Exercise requirements: Every line from the one with "Click the drag handle on coupon row" through the end of the entries below must be retyped exactly, and only those lines. The pictures are not part of the copy.

- Opening Delimiter -

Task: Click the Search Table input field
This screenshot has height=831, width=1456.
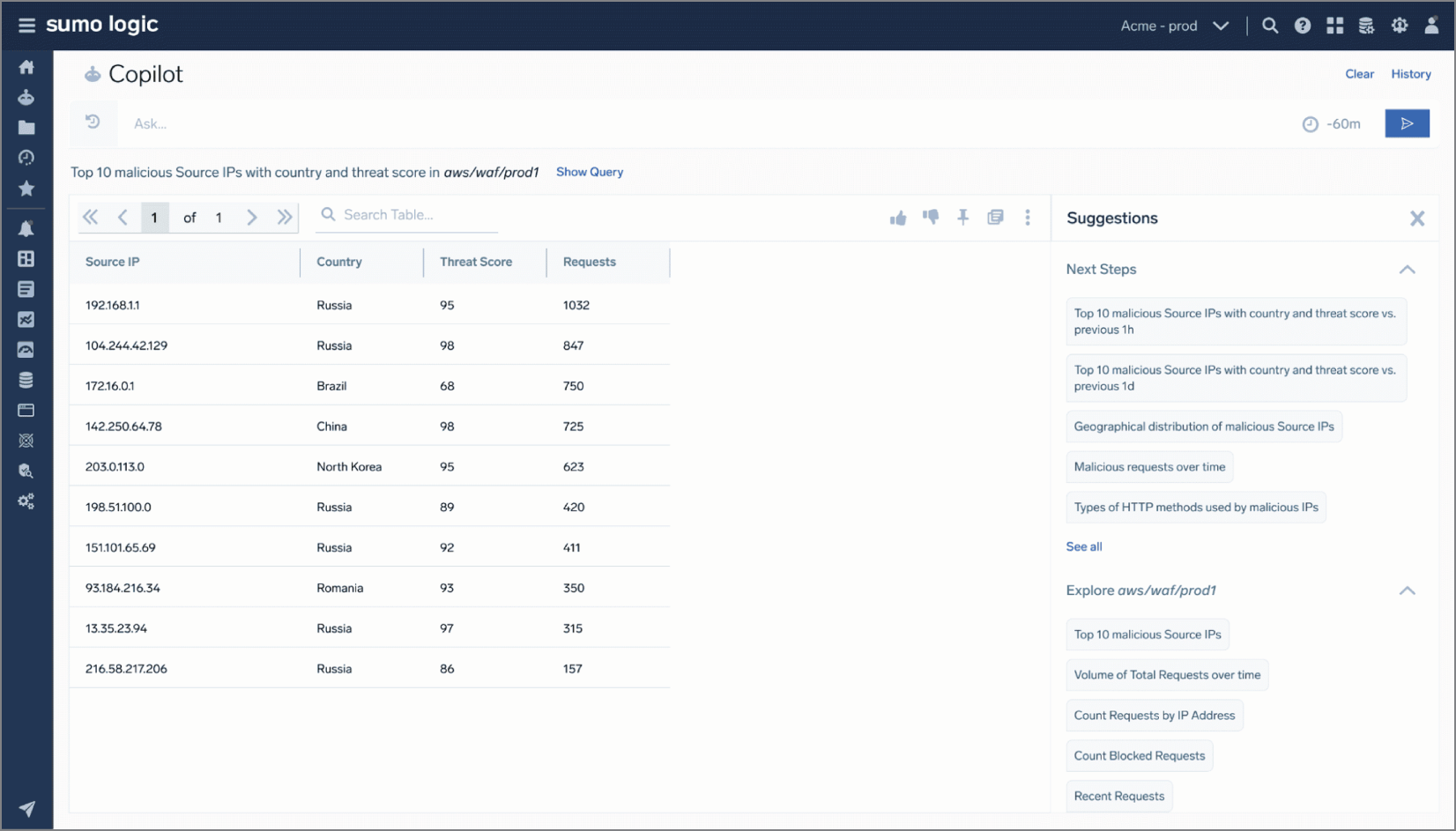Action: pos(414,215)
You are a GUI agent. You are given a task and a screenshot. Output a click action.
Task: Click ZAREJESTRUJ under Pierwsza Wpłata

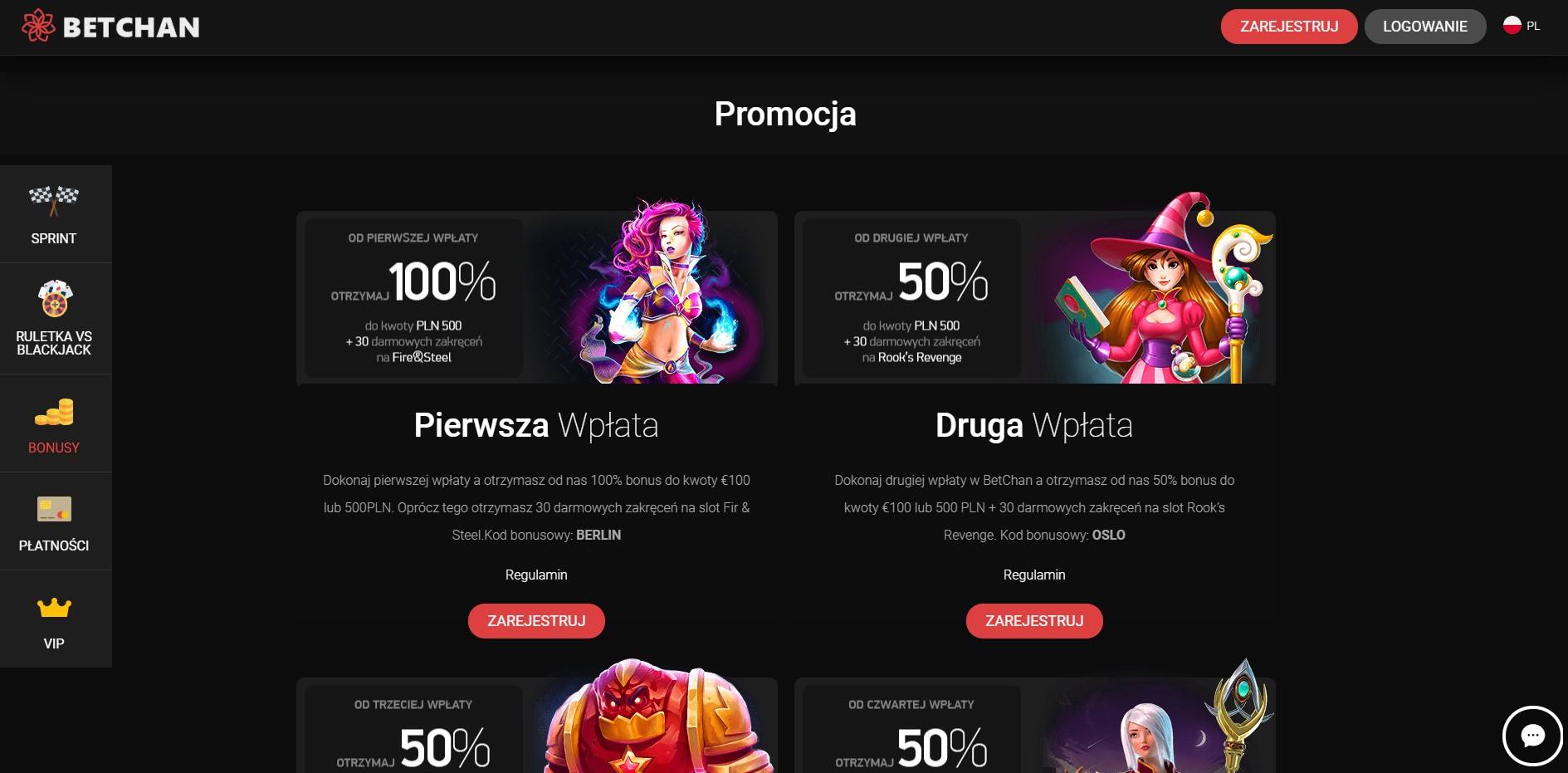coord(536,621)
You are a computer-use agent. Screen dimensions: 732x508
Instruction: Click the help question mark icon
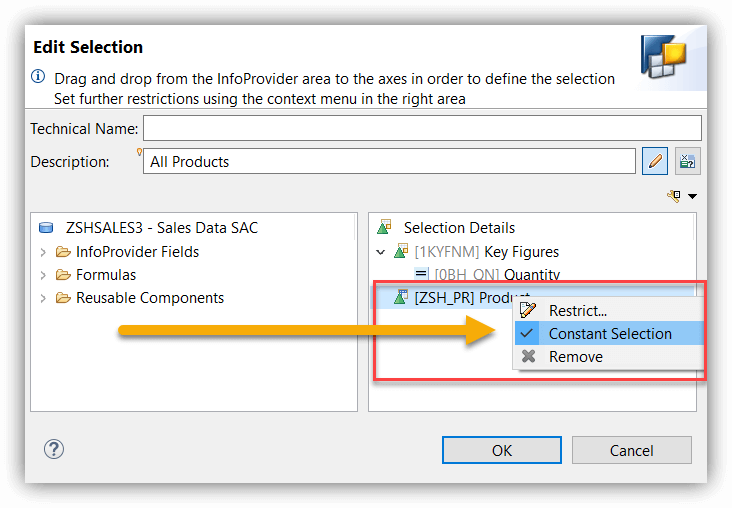tap(54, 449)
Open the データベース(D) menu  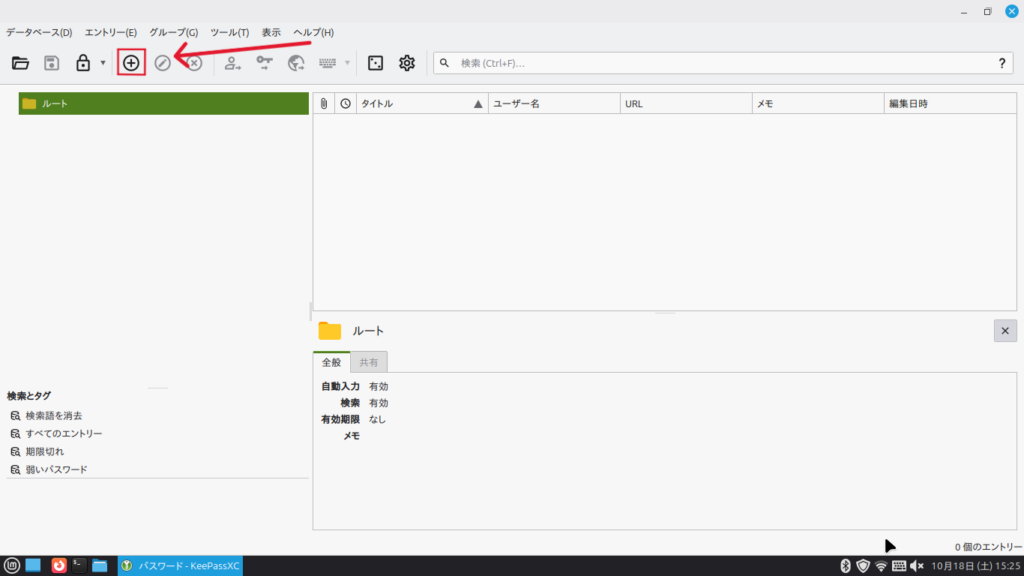tap(39, 33)
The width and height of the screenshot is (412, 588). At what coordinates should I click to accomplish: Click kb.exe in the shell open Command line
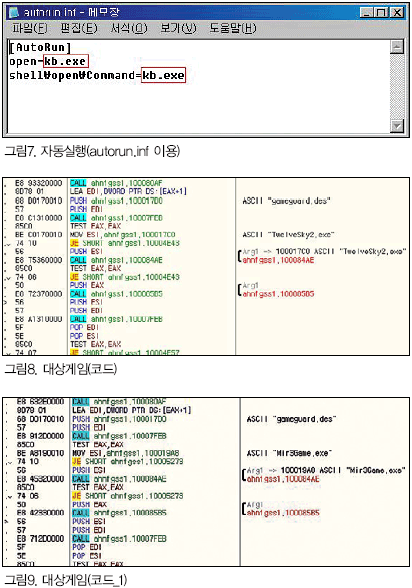click(x=163, y=75)
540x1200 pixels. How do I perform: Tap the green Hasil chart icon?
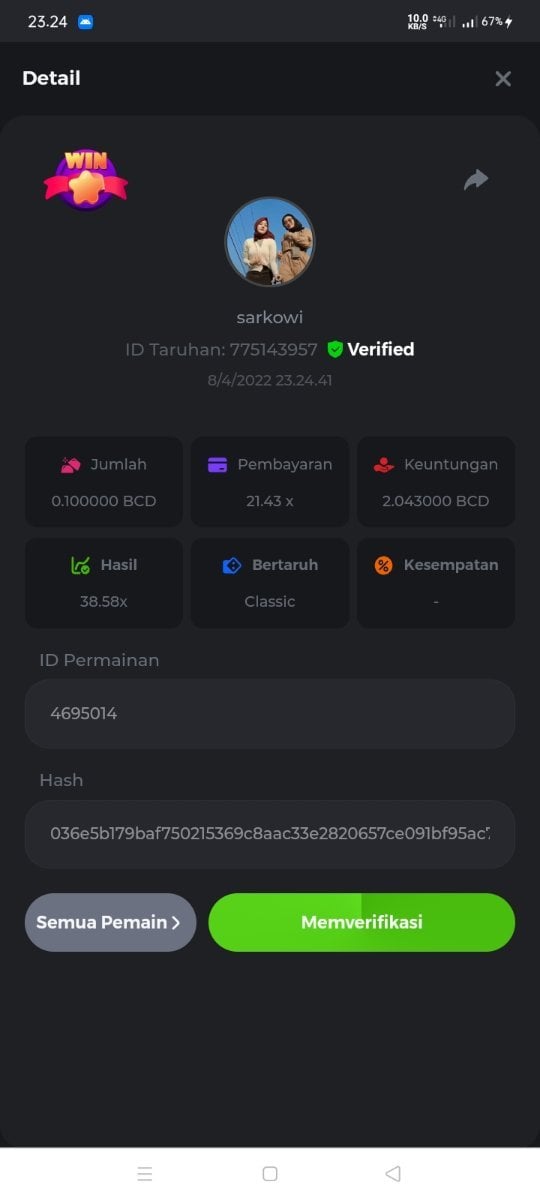click(x=80, y=565)
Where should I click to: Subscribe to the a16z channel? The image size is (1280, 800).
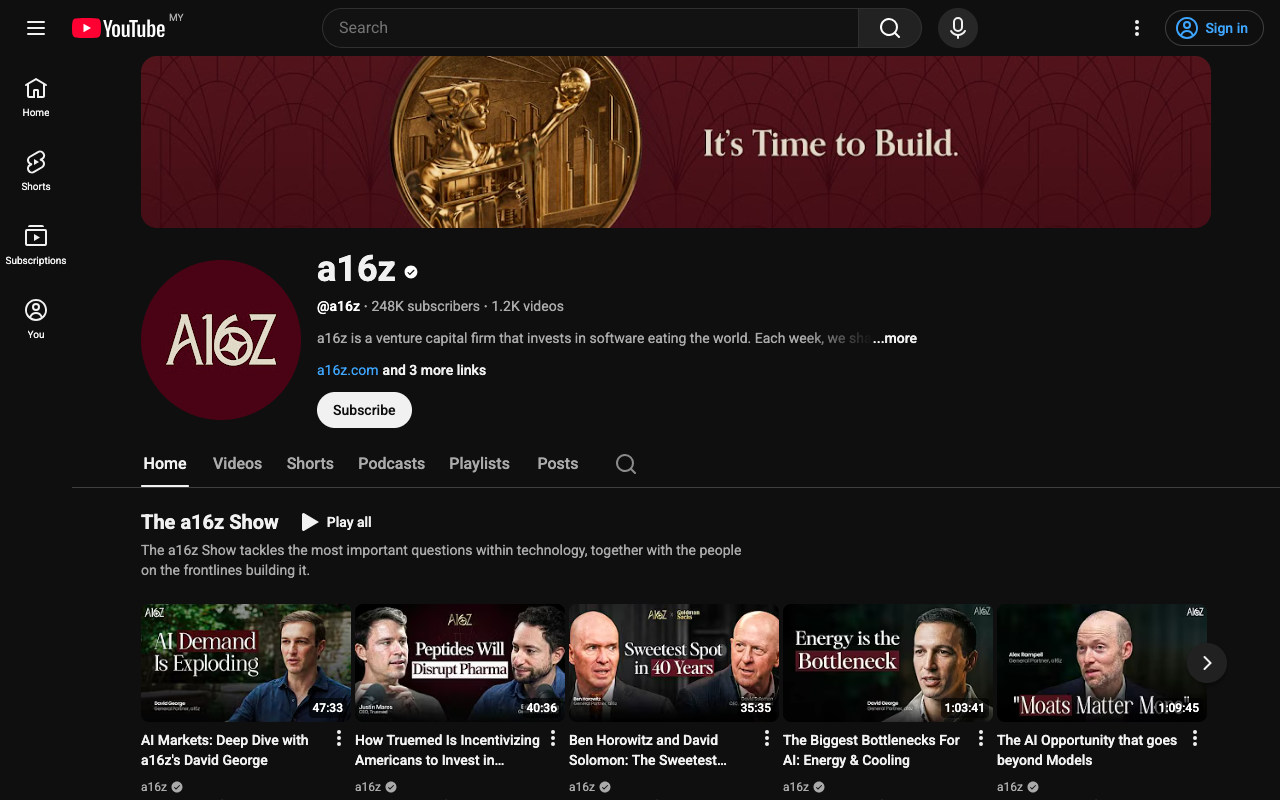[x=364, y=410]
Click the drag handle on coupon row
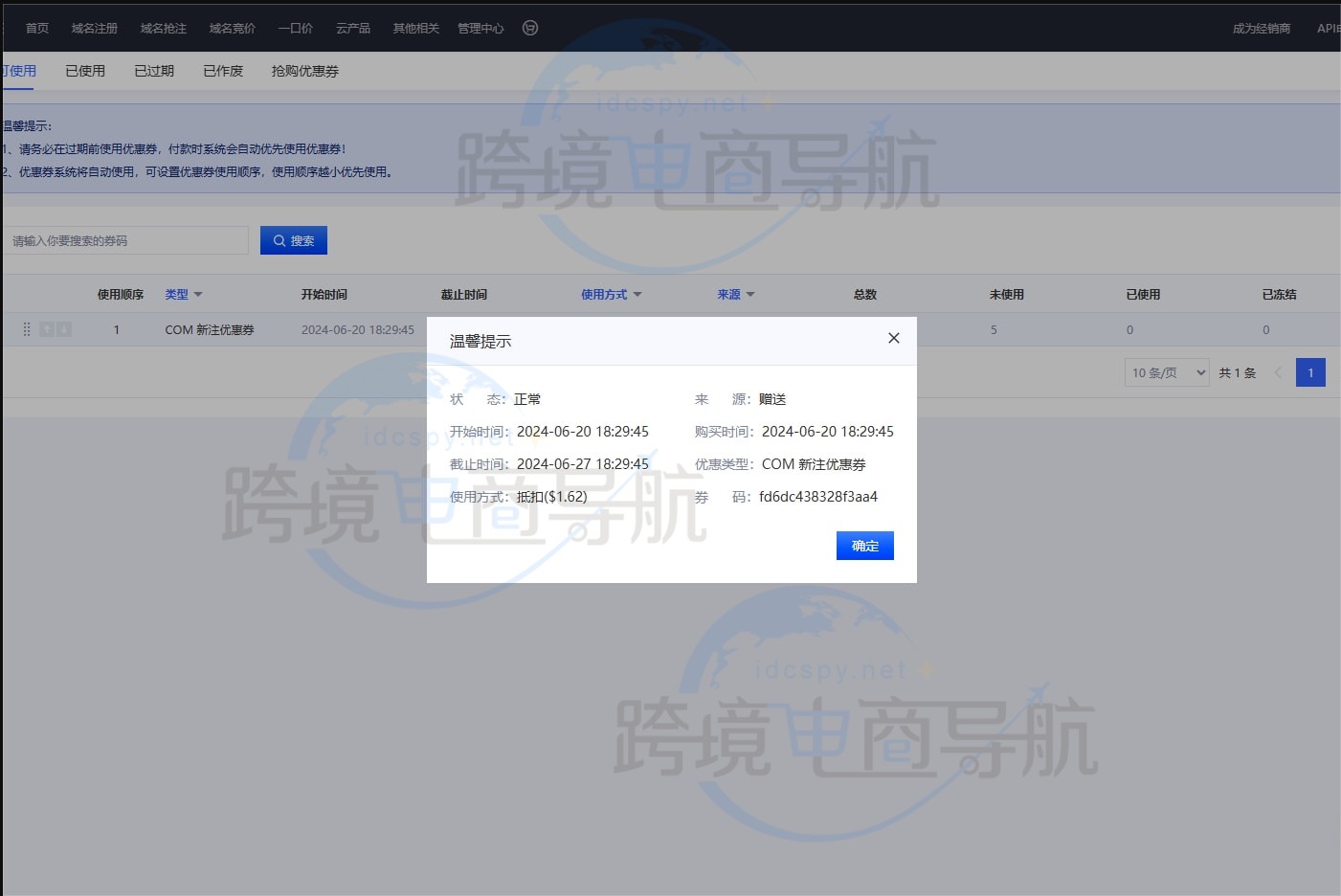The height and width of the screenshot is (896, 1341). point(27,329)
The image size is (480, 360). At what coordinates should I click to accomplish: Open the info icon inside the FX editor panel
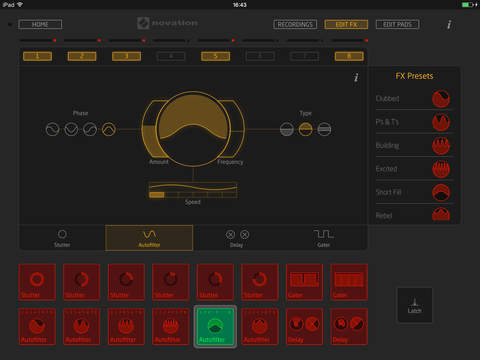(x=356, y=77)
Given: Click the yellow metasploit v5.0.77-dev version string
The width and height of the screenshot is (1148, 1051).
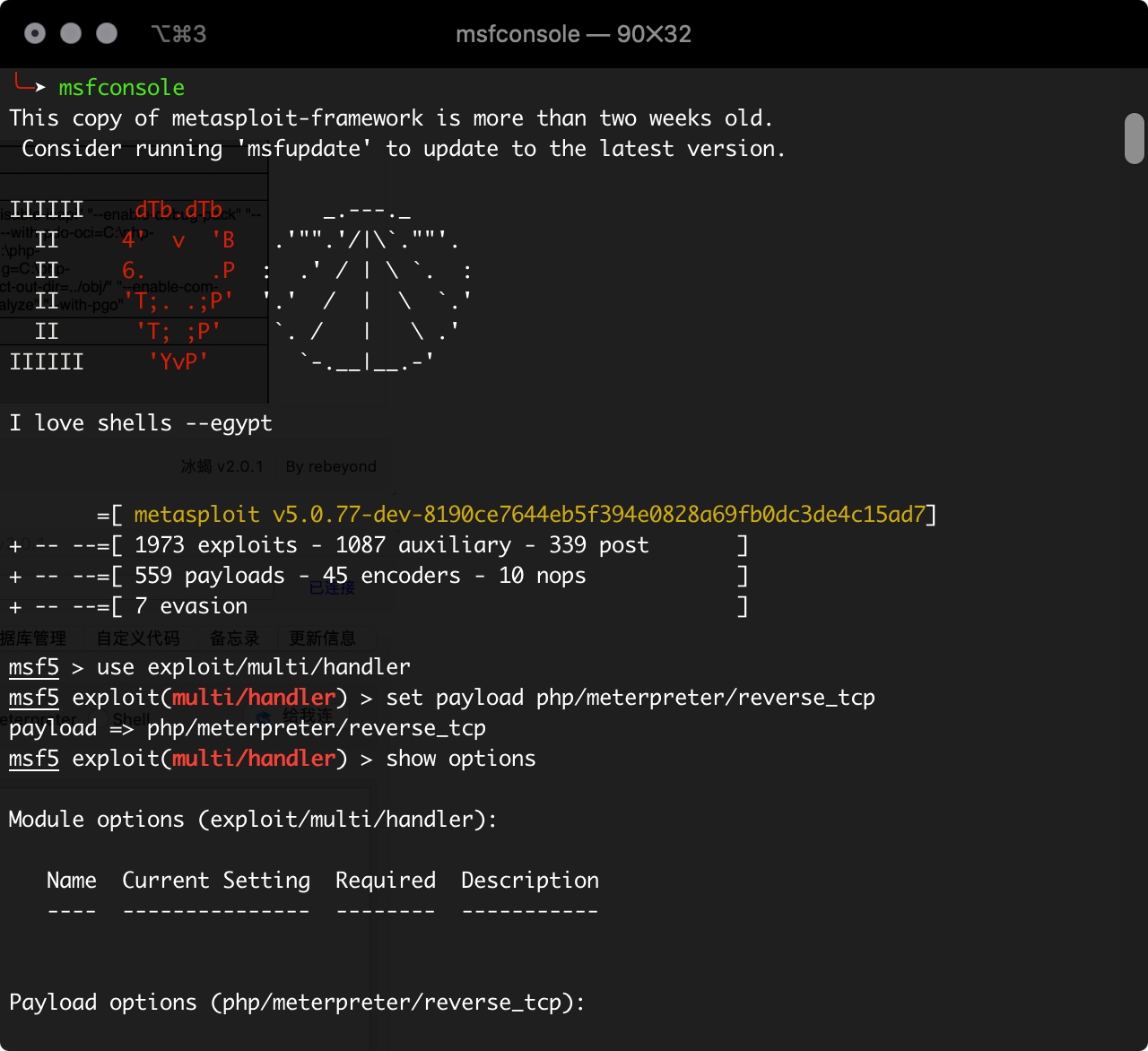Looking at the screenshot, I should click(529, 515).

- Closing Delimiter -

Solved problem:
Click the drag handle on coupon row
The height and width of the screenshot is (896, 1341). point(27,329)
The image size is (480, 360). At what coordinates should I click to accomplish: Open the info icon inside the FX editor panel
(x=356, y=77)
Given: Click the yellow metasploit v5.0.77-dev version string
The width and height of the screenshot is (1148, 1051).
Looking at the screenshot, I should click(529, 515).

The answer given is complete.